■ Information given:
__________________________________________________

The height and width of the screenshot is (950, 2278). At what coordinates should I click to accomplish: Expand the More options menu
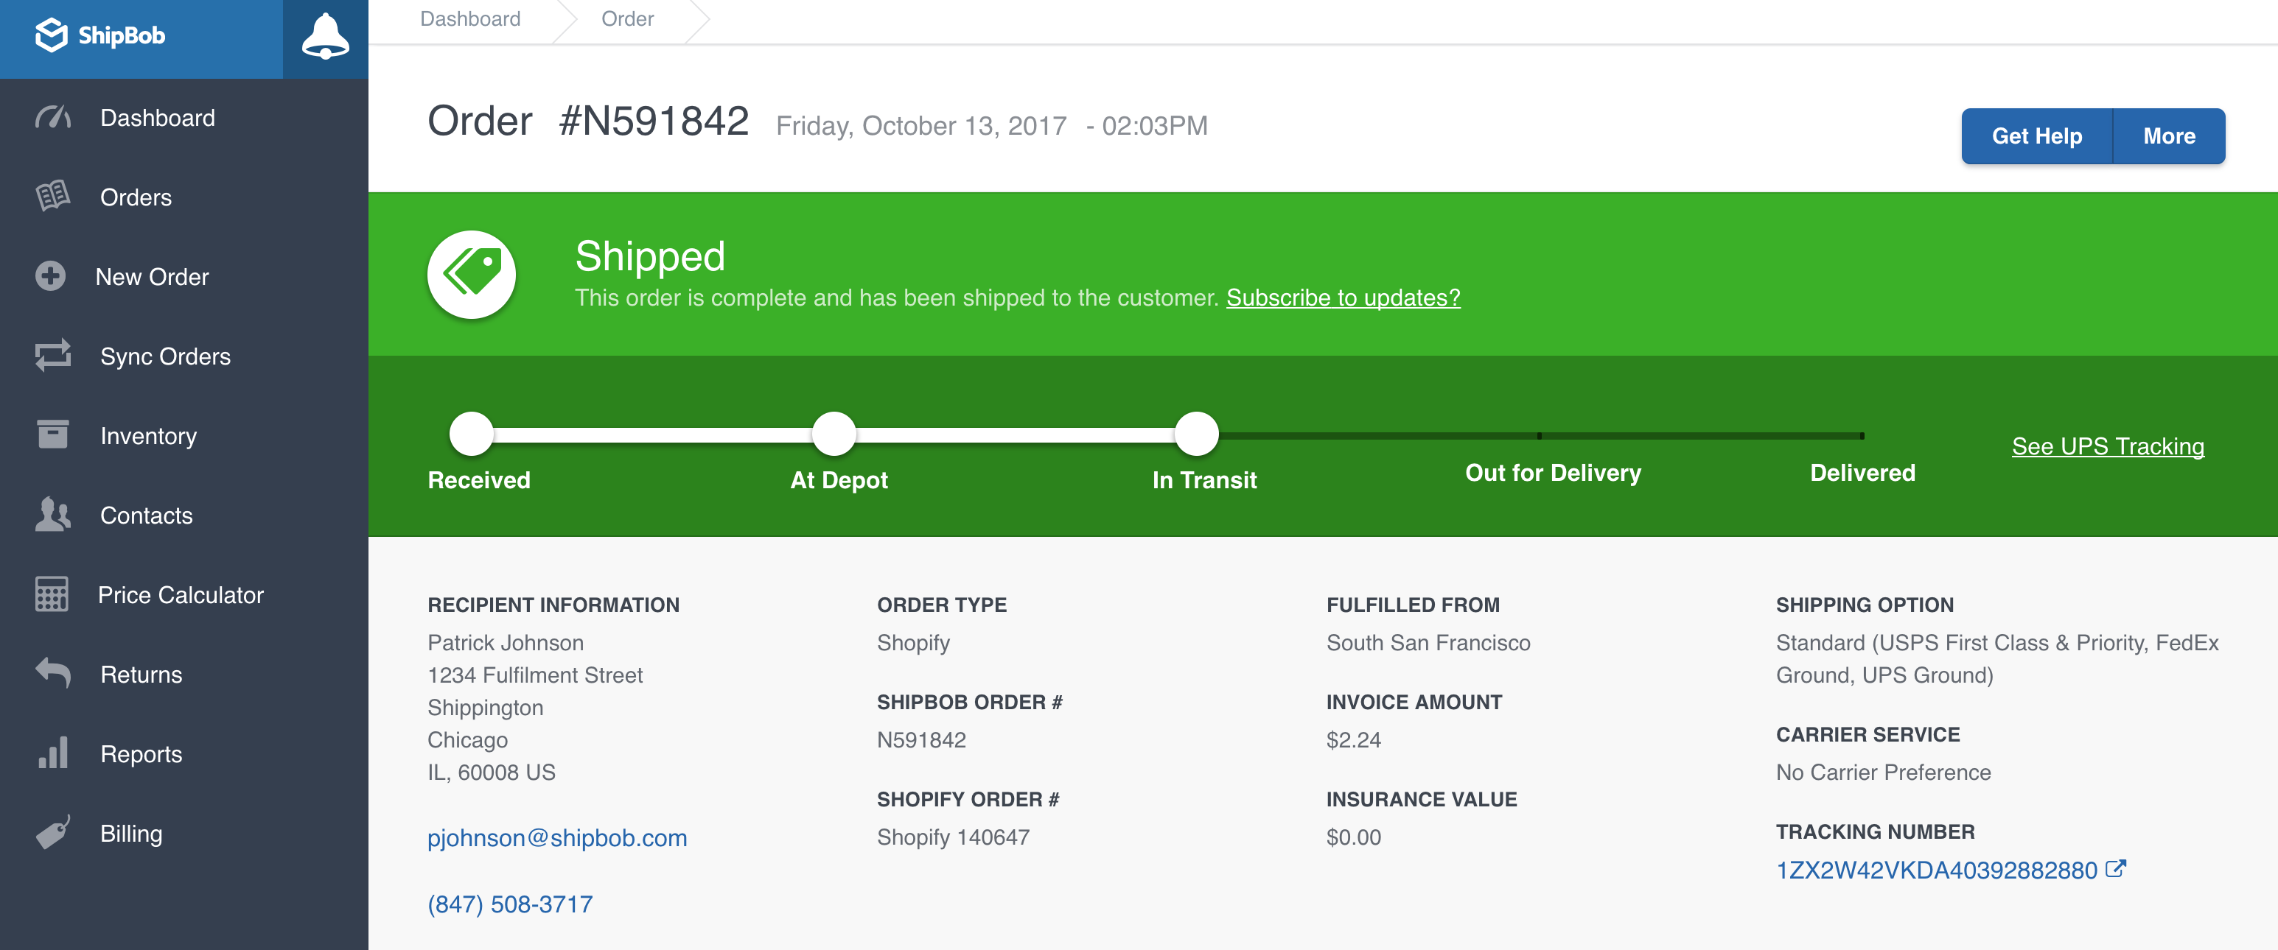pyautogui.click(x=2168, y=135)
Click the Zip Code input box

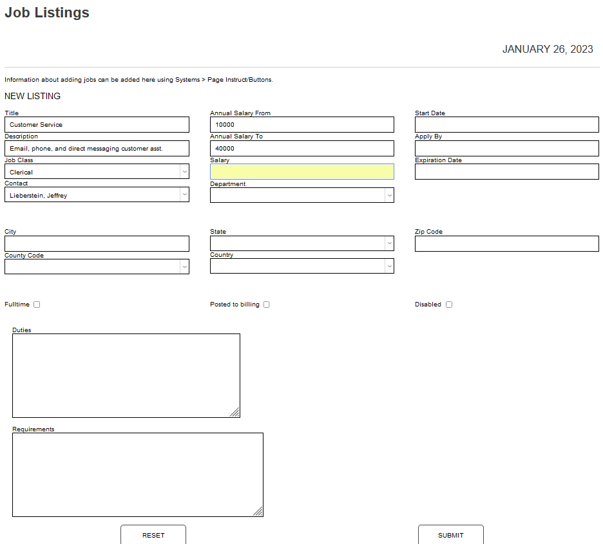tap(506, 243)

__________________________________________________

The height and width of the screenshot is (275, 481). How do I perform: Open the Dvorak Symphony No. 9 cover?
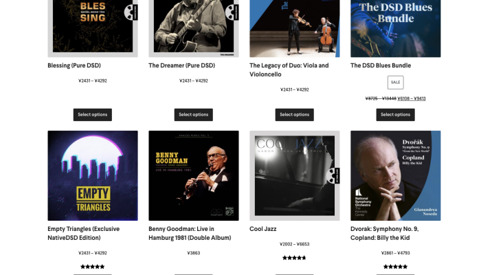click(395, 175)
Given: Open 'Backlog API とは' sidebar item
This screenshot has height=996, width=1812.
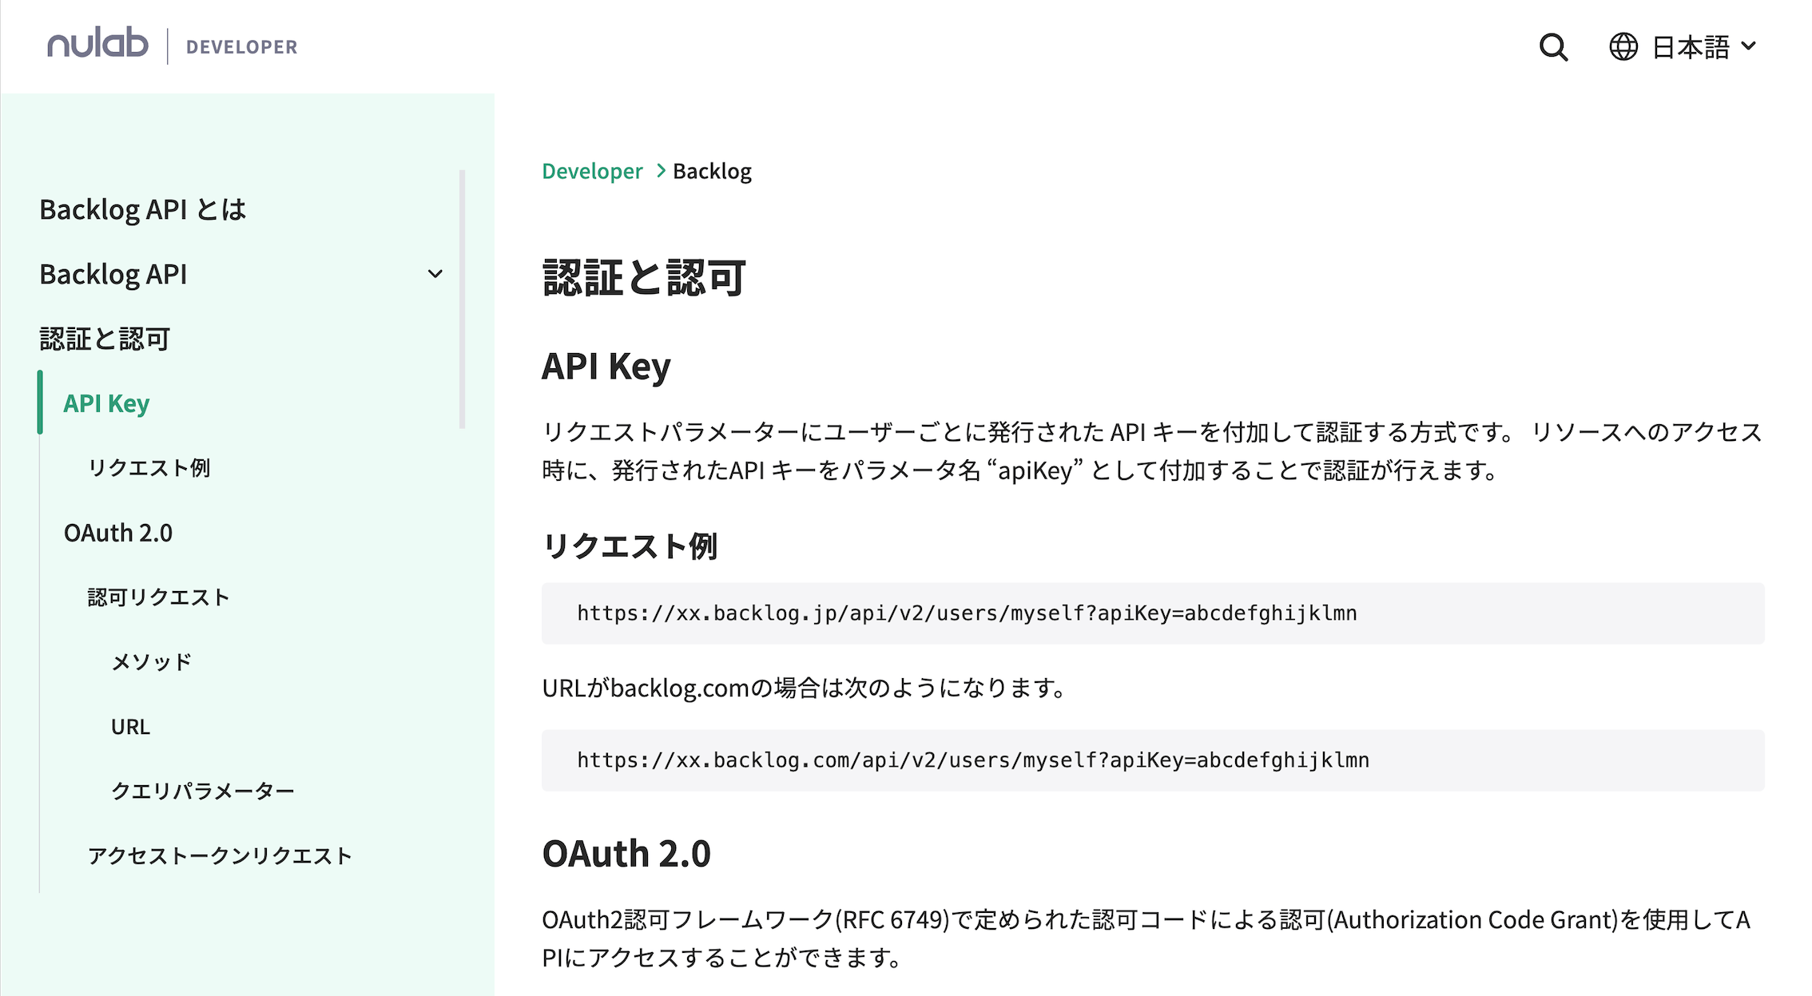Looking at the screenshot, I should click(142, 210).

__________________________________________________

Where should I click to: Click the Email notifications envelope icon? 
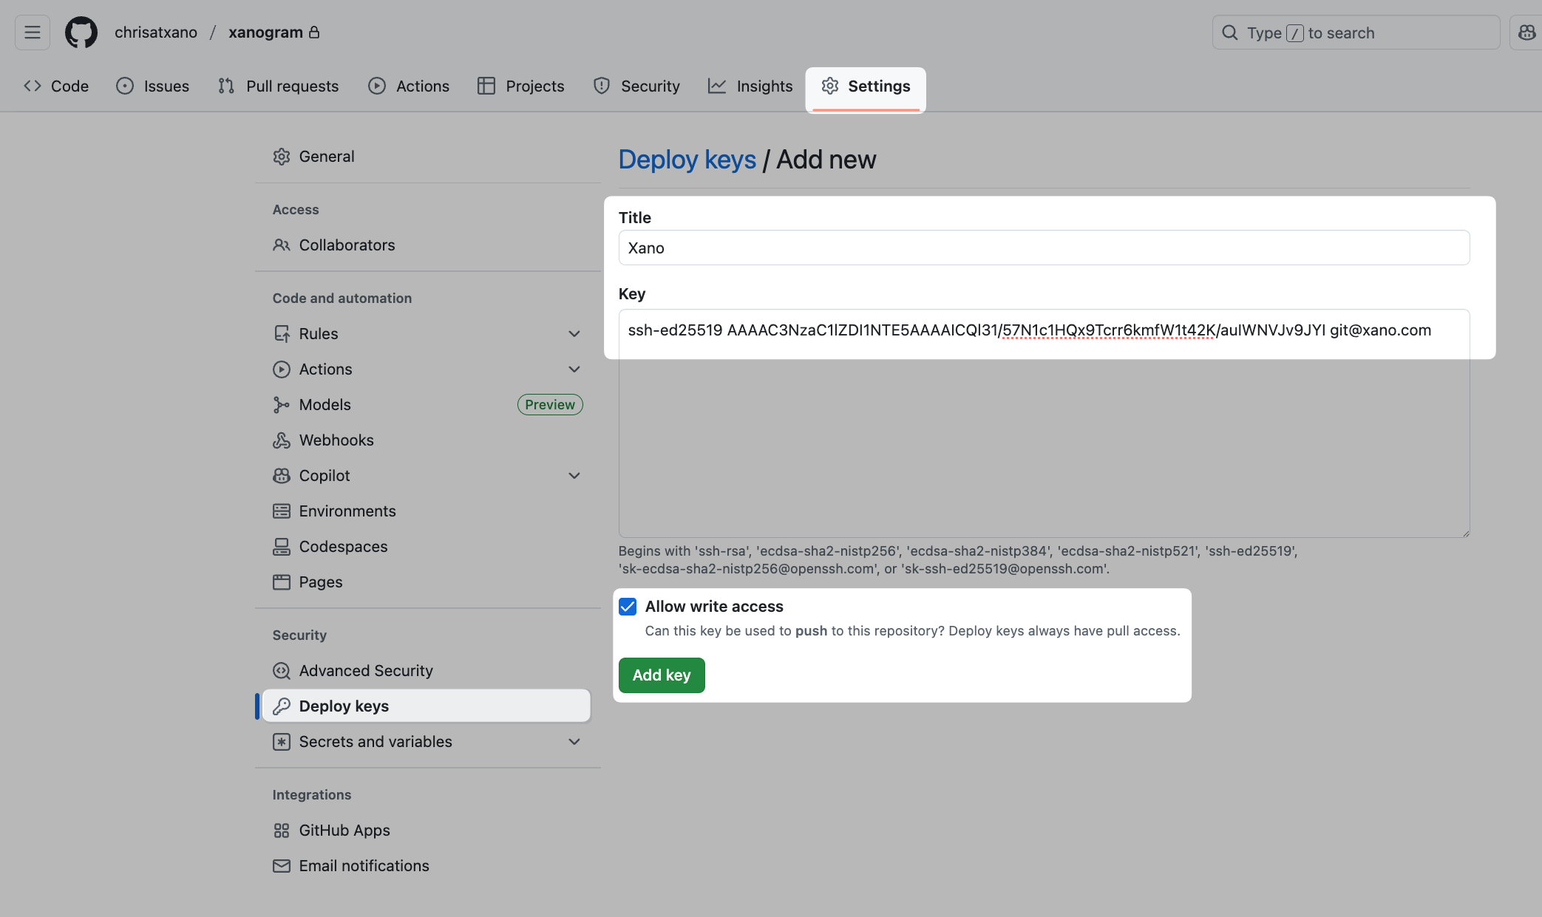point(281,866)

__________________________________________________

Please give the listing lines as a Markdown table with the columns Number and Text, starting at the line that contains "Where should I" and ending at the line that contains "point(281,866)". Skip blank lines and leave the pictures out.

■ Task output:
| Number | Text |
|---|---|
| 1 | Where should I click to: Click the Email notifications envelope icon?  |
| 2 | point(281,866) |